May 21, 2026

Root, panic, and comment-section chaos

FatGid: FreeBSD 14.x kernel local privilege escalation

A tiny typo let regular users become root, and the comments instantly turned chaotic

TLDR: A tiny FreeBSD mistake let normal users take full control of some machines, and updates are already out. In the comments, people argued over patch timing, mocked the giant writeup, and warned this hits real-world storage and network systems harder than it sounds.

FreeBSD just got hit with the kind of bug that makes system admins do a double take: a tiny coding mistake could let an ordinary local user take over the whole machine on some FreeBSD 14 systems. In plain English, a small error in how the operating system handled group data opened the door to a full power grab. Patches are now out for affected versions, and the official security notice says users should update fast.

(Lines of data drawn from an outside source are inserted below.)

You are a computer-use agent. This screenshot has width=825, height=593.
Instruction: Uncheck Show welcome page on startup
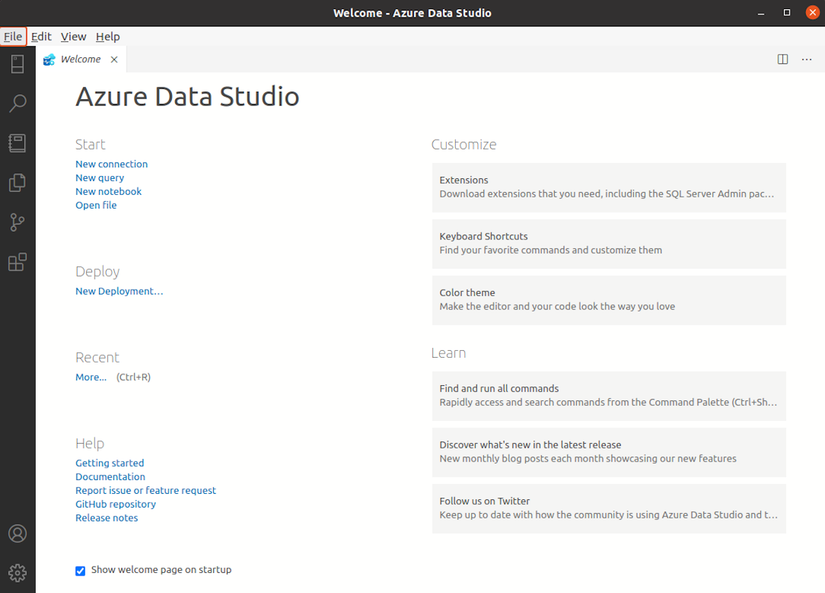(80, 571)
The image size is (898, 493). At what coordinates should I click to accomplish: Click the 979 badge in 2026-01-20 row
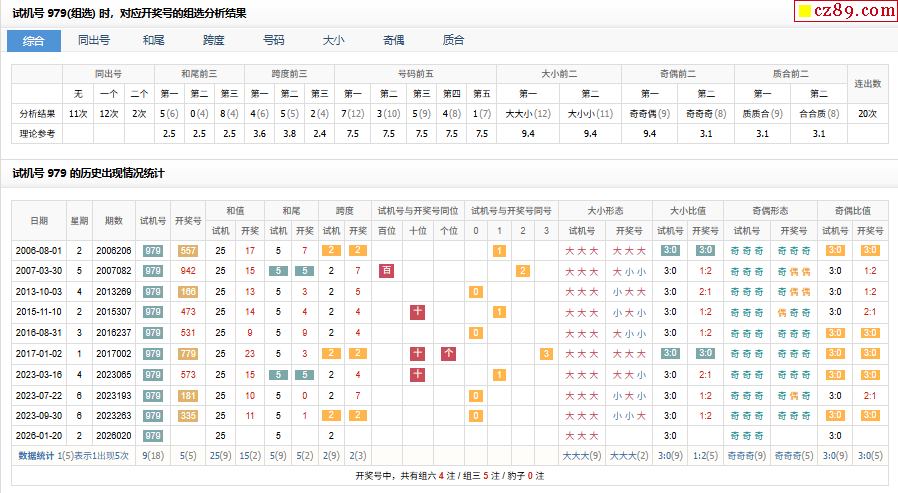153,436
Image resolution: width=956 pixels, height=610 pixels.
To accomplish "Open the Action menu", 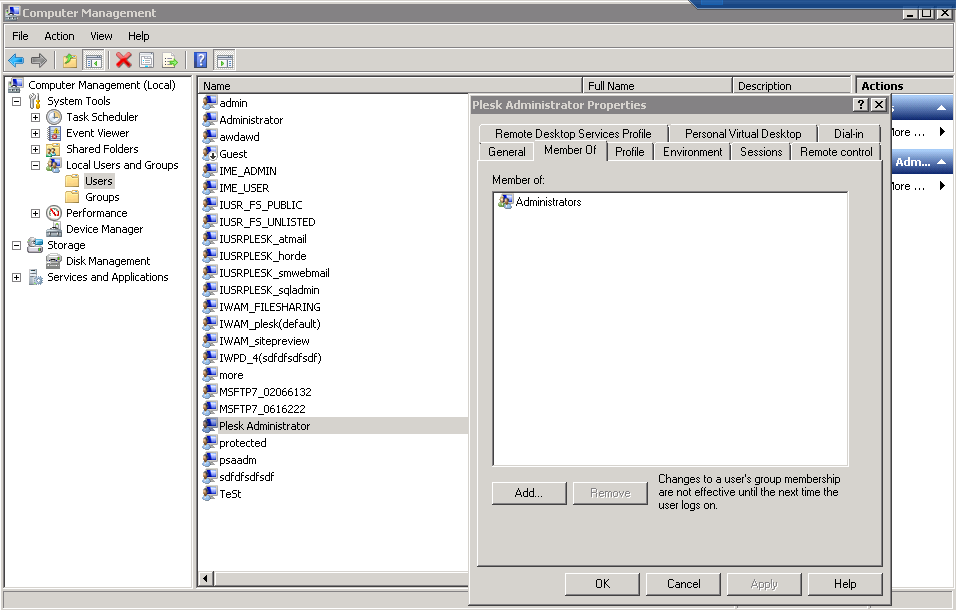I will pyautogui.click(x=59, y=36).
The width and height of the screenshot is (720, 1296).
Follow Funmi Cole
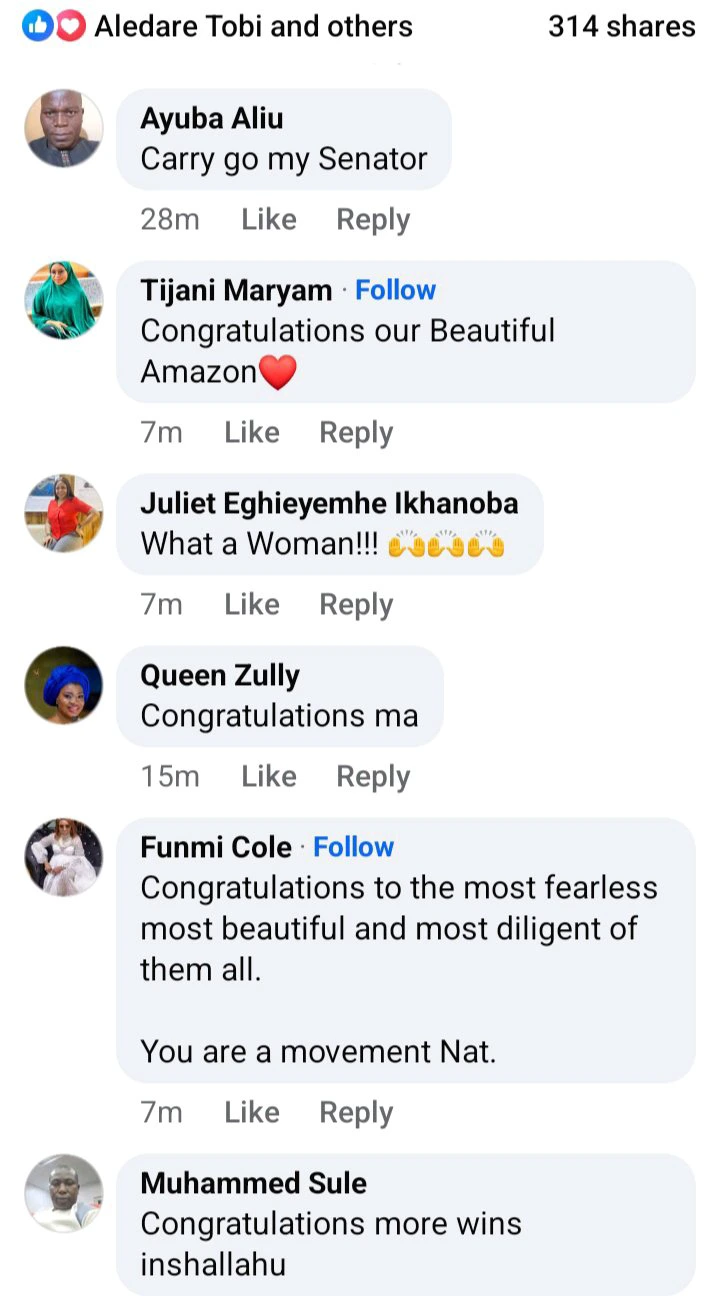coord(354,847)
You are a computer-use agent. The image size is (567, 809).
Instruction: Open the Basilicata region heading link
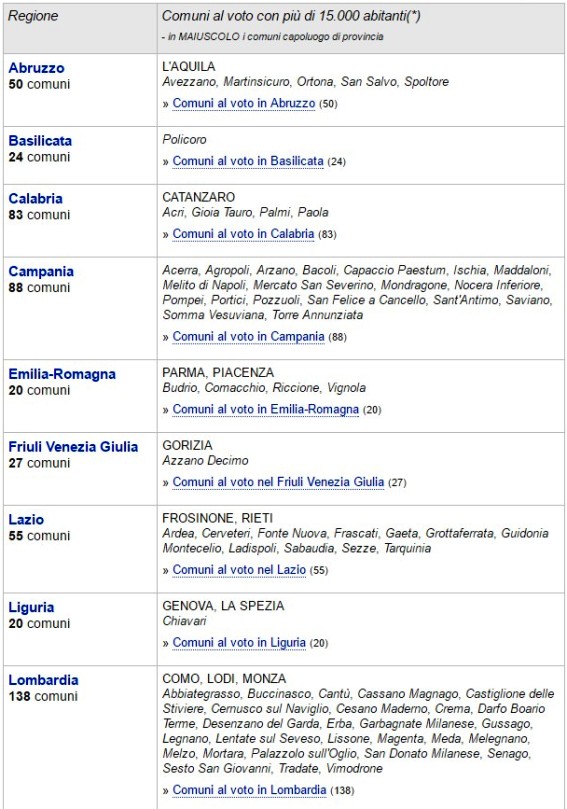40,141
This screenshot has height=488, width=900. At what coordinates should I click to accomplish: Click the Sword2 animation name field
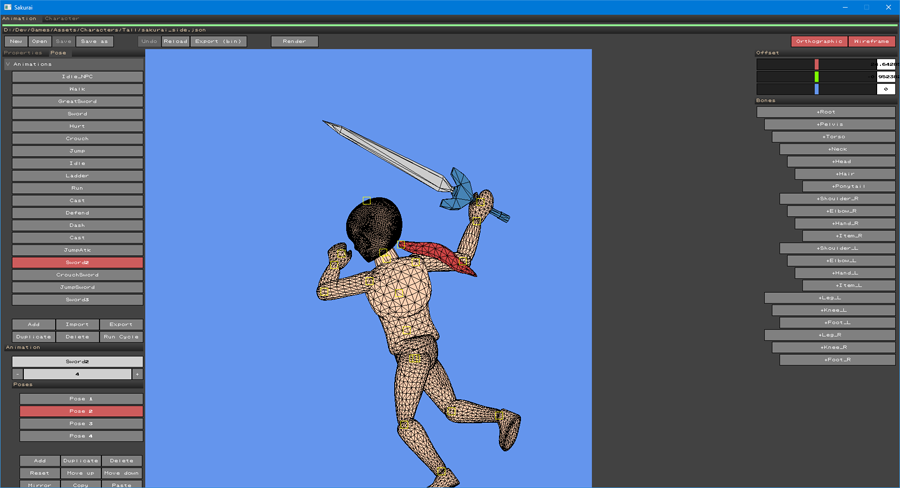tap(77, 362)
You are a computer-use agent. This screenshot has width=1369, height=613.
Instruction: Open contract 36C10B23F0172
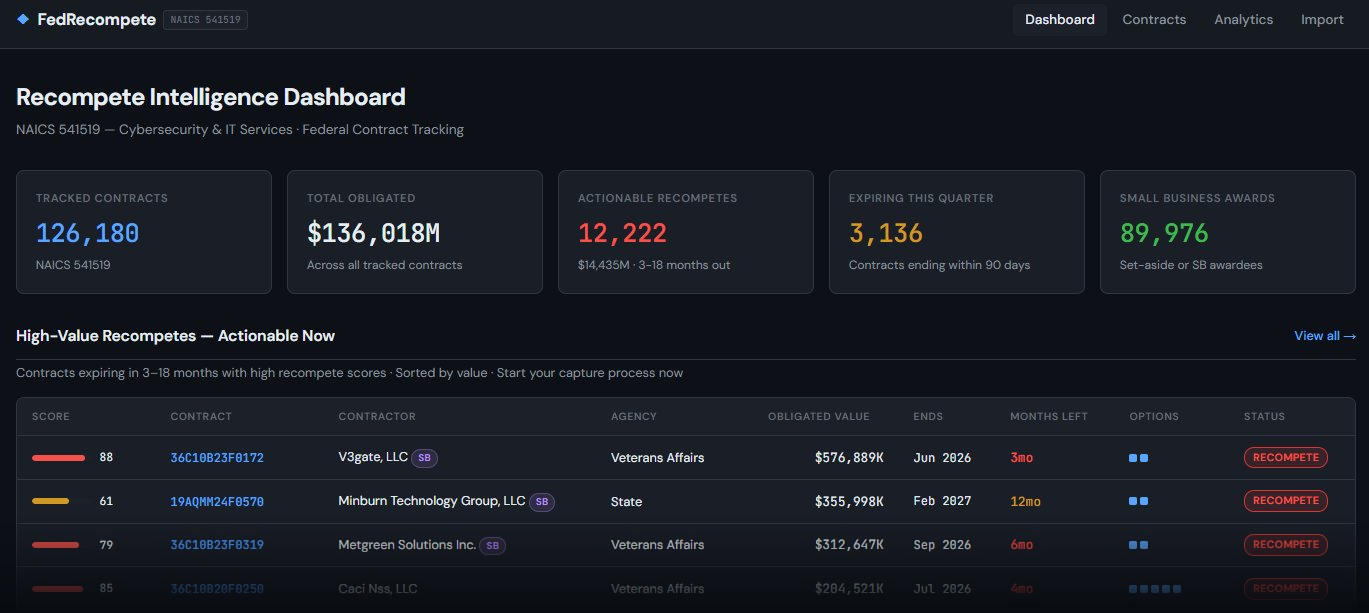tap(216, 457)
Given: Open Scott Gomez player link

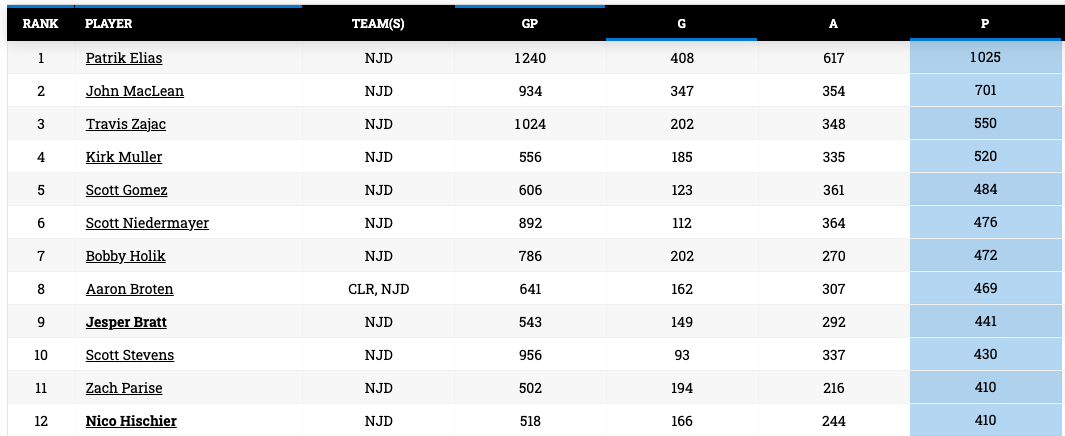Looking at the screenshot, I should point(127,190).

But the real fireworks were in the community reaction. One camp immediately jumped into patch confusion mode, with people asking why anyone was saying it was still unpatched when the fix had already landed in the advisory. That sparked the classic security-thread mini-drama: is this a breaking emergency, or are people just reading the timeline wrong? Another comment cut through all of that with pure internet exhaustion: “Why does this need to be a whole ass website” — a perfect summary of the eternal battle between detailed writeups and readers who just want the danger level in one sentence.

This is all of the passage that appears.